Darwin seems to have been very fortunate in his choice of wife, his cousin, Emma Wedgwood. They raised nine of their ten children, one having died in infancy, and the family was very close. When Darwin was 33, they moved to Surrey where they lived a very secluded life due partially to Darwin's frequent long bouts with some undiagnosed ailment, and partially with a disinclination for society. In later life, their main visitors were their grown children, who came often. When Darwin was trying to figure out how to respond to Butler's attack, he did nothing until he had consulted all his children. Their practice seemed to be not to make any important decision without the agreement of the whole family.

This edition, "The Only Complete Edition" of the autobiography, is 133 pages long. Originally, the family removed many passages that they thought would reflect badly on Darwin, and these have been replaced in this edition. After Darwin's text, there is an Appendix of 97 pages, two-thirds of which deal with The Darwin-Butler Controversy. Also found in the appendix are: an index of where all the formerly-omitted passages can be found, a list of Darwin's pros and cons with regards to getting married, and the correspondence that took place between Dr. Darwin and Emma's father over whether or not Charles should be allowed to undertake the voyage on the Beagle.

It was during the two years following his explorations on the Beagle that Darwin found himself questioning his faith. He had been a firm Christian previous to this, but began asking the familiar questions that people do ask, and decided against the Christian faith.  I'm not going to go into this, but I'm sure you can imagine the sort of things he briefly discusses in the book. Darwin says at one point in the book that he would not have made a good metaphysician, and this is likely true. At this time he considered himself a Theist, but later this conviction also began to fade, and he added an addendum so stating. His wife asked her son Francis that this addendum be removed from the book because it was painful to her.

Stored items:
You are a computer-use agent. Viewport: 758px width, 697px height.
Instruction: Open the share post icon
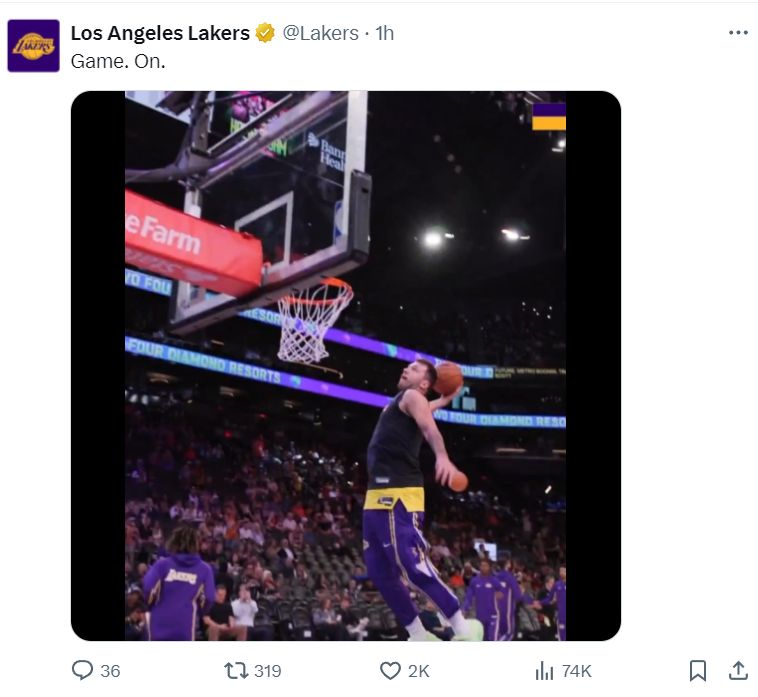tap(738, 670)
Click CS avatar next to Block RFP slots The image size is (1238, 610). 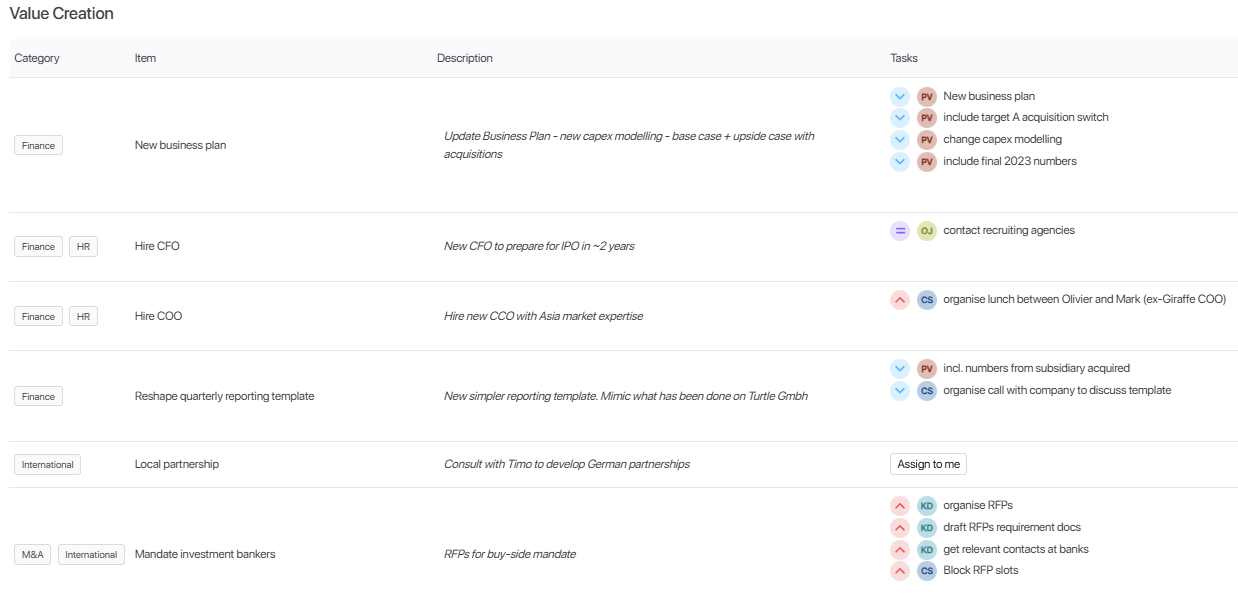tap(926, 571)

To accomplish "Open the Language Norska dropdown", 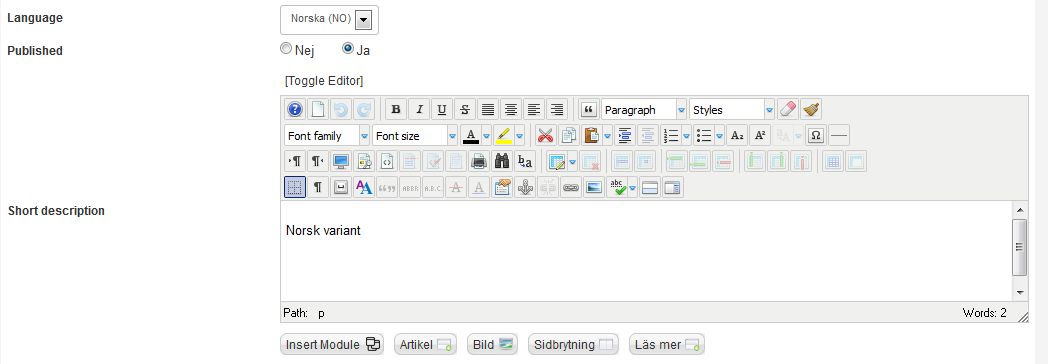I will 330,19.
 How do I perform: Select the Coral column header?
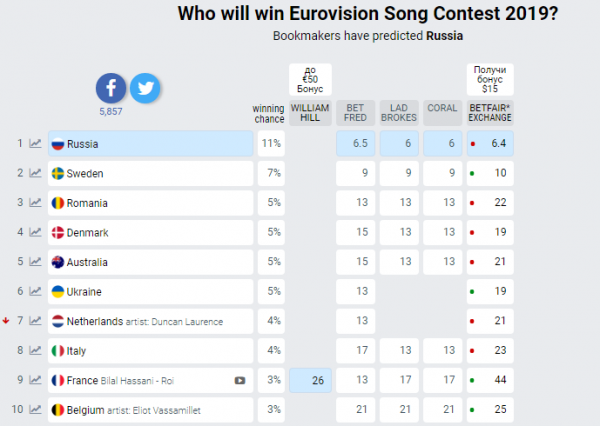[x=442, y=113]
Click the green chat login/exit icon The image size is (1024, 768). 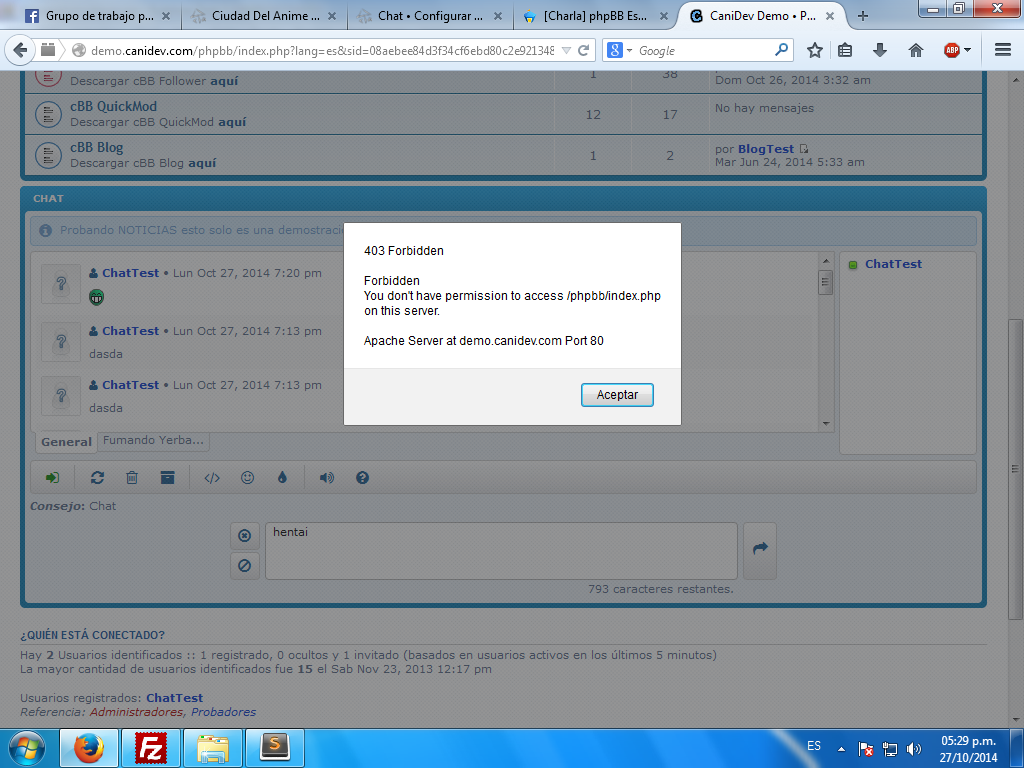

Required actions –
**A.** Condense the paragraph of the passage on Darwin's autobiography that begins "This edition, 'The Only Complete Edition'" into a bulleted list that keeps its main facts.
**B.** Copy the passage on Darwin's autobiography word for word, from "Darwin seems to" to "the whole family.".
**C.** Resume the passage on Darwin's autobiography after its final sentence.

Written responses –
**A.**
- This edition, "The Only Complete Edition" of the autobiography, runs 133 pages.
- The family originally removed passages they thought would reflect badly on Darwin, and this edition restores them.
- A 97-page Appendix follows Darwin's text, and two-thirds of it covers The Darwin-Butler Controversy.
- The appendix also contains an index locating the formerly omitted passages.
- It includes Darwin's list of pros and cons about getting married.
- It includes the correspondence between Dr. Darwin and Emma's father about whether Charles should be allowed to undertake the voyage on the Beagle.

**B.**
Darwin seems to have been very fortunate in his choice of wife, his cousin, Emma Wedgwood. They raised nine of their ten children, one having died in infancy, and the family was very close. When Darwin was 33, they moved to Surrey where they lived a very secluded life due partially to Darwin's frequent long bouts with some undiagnosed ailment, and partially with a disinclination for society. In later life, their main visitors were their grown children, who came often. When Darwin was trying to figure out how to respond to Butler's attack, he did nothing until he had consulted all his children. Their practice seemed to be not to make any important decision without the agreement of the whole family.

**C.**
In the appendix, there are two letters which Emma Darwin wrote to her husband expressing her sadness over his rejection of his faith. In the first she says:
May not the habit in scientific pursuits of believing nothing till it is proved, influence your mind too much in other things which cannot be proved in the same way, and which if true are likely to be above our comprehension. I should say also there is a danger in giving up revelation which does not exist on the other side, that is the fear of ingratitude in casting off what has been done for your benefit as well as for that of all the world and which ought to make you still more careful, perhaps even fearful lest you should not have taken all the pains you could to judge truly.
Darwin saved these letters all his life. At the bottom of this one he wrote, "When I am dead. know that many times, I have kissed and cryed over this. C. D." On the other, "God Bless you C. D. 1861"

I am currently reading The Voyage of the Beagle, which I find much more to my purpose.